■ **TEXT BLOCK**:
▽

Also known as a "summer house", summer kitchens were once a staple of pioneer life.  Their purpose was to keep the heat from cooking and canning in a separate place from the main house.  The main house could then be kept comfortable for sleeping.

 

For my ancestors, the summer kitchen was the hub of all summer activity, and also was where the butchering of meat for the year took place once the weather turned colder.

 

Once larger homes and smaller families became the norm, as well as air conditioning, summer kitchens lost their purpose and soon disappeared from yard sites.  Not to mention the fact that less and less people were keeping big gardens and preserving enough to last the year.

 

 Here I am in my summer kitchen, happy as can be, up to my armpits in apples.  

 

As I live in a cozy little house without air conditioning, I absolutely adore this second space.  First of all, it has more cupboards and counter space than my actual kitchen.  And since it is devoted strictly to cooking and preserving, the tables and floor can stay covered in jars and buckets of fresh goodies without me feeling I need to constantly be "putting things away."

 

 Herbs we've collected hang in paper bags from the beams over my head, and I can work without worry of scuffing the cement floor beneath my feet.

 

I also have a strong emotional attachment to my summer kitchen as it was built almost 60 years ago by my late grandfather.  A man who loved Nature and the outdoors, it is no surprise that he felt the need to build a summer kitchen that looked like it belonged in the wilderness.

 

 Here he is with his beloved "Trixer", about ten years ago, not long before his passing.  Unfortunately, grandpa never got to take part in the restoration of his log house.

△

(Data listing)
▽

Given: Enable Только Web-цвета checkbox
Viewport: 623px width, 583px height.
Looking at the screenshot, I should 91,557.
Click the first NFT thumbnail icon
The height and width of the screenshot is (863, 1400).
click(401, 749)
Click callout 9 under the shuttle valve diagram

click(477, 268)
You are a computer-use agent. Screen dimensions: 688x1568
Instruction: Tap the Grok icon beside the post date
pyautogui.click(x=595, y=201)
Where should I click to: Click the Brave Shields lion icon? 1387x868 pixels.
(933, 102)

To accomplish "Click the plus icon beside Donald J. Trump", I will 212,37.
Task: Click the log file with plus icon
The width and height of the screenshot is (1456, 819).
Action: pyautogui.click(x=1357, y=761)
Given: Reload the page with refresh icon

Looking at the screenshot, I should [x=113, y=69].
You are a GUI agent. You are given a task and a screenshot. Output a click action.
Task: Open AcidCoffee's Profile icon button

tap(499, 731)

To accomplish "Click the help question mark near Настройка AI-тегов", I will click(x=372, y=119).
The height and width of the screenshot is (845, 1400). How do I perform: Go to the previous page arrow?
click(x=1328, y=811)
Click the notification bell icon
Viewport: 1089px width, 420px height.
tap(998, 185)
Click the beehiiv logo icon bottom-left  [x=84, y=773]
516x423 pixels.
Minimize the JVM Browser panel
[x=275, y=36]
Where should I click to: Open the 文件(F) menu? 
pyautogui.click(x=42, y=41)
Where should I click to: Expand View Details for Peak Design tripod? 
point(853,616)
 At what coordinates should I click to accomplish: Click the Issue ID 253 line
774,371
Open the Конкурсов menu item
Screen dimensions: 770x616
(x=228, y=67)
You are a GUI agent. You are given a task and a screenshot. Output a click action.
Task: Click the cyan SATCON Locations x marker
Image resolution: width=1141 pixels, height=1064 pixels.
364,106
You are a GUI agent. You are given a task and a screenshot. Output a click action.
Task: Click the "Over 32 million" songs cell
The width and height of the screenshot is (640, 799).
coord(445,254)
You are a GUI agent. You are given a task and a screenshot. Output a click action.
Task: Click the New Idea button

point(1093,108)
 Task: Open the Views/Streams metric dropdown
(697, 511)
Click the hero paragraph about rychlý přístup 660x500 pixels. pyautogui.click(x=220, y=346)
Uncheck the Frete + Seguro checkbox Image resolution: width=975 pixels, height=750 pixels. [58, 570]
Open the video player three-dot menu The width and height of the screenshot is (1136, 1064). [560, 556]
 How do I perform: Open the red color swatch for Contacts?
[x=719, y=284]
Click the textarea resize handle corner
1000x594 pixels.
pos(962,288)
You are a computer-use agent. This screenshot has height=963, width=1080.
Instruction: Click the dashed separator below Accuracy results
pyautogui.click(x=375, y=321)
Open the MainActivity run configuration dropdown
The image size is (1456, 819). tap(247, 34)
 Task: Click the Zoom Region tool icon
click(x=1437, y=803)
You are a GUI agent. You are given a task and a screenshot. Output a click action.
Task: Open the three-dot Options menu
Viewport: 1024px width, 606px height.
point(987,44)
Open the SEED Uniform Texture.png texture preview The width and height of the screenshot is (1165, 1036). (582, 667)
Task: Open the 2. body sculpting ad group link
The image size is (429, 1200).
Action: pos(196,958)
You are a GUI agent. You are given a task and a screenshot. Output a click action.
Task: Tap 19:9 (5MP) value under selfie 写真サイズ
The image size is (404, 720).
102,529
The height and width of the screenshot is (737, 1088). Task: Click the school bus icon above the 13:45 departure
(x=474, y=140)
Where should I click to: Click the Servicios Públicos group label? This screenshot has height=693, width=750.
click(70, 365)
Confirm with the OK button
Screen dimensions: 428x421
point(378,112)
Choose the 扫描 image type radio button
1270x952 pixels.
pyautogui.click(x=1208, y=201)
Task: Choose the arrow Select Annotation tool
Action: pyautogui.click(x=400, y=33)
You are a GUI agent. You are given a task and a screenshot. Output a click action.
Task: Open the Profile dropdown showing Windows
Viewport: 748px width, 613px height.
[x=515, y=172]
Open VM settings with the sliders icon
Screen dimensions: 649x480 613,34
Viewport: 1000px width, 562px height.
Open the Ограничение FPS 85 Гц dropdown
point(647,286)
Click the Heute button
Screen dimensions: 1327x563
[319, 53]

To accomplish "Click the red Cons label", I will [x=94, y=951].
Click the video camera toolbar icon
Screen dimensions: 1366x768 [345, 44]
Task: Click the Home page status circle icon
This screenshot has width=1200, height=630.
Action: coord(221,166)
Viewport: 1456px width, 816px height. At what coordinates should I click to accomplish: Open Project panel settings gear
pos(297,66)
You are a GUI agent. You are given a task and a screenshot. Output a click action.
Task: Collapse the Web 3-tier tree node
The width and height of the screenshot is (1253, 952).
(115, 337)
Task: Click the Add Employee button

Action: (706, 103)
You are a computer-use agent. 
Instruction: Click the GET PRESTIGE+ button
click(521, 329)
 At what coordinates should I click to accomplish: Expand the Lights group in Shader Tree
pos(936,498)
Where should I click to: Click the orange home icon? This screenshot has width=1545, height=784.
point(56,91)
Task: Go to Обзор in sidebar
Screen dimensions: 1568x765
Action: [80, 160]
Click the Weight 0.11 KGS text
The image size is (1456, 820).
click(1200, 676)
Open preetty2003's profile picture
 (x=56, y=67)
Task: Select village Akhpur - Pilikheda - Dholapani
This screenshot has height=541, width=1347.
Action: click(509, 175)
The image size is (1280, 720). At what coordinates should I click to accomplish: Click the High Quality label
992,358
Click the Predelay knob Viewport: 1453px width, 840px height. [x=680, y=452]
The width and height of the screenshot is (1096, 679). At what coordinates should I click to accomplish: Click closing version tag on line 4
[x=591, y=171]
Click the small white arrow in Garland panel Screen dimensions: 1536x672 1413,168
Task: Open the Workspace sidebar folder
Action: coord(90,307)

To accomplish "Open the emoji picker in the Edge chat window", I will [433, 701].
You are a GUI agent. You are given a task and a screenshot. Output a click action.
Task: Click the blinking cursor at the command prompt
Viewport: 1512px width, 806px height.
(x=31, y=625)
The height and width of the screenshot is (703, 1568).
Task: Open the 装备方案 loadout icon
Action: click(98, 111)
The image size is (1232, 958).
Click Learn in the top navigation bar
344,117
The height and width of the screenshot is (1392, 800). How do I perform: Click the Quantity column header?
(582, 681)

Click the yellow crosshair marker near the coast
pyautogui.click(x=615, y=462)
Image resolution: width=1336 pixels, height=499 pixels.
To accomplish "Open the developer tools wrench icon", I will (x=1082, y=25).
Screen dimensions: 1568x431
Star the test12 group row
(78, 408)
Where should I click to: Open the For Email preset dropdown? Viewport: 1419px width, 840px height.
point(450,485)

△

■ **EXERCISE TASKS**:
#1 Answer these about the summer kitchen text:
(a) What other name for a summer kitchen does it give?
(b) What hangs in paper bags from the beams?
(c) About how long ago was the summer kitchen built, and by whom?
#2 Could you reproduce the part of the summer kitchen text that opens with the words containing "Once larger homes" and closes with "last the year."?

■ **ANSWERS TO THE PROBLEMS**:
#1
(a) A "summer house."
(b) Herbs.
(c) Almost 60 years ago, by the writer's late grandfather.

#2
Once larger homes and smaller families became the norm, as well as air conditioning, summer kitchens lost their purpose and soon disappeared from yard sites.  Not to mention the fact that less and less people were keeping big gardens and preserving enough to last the year.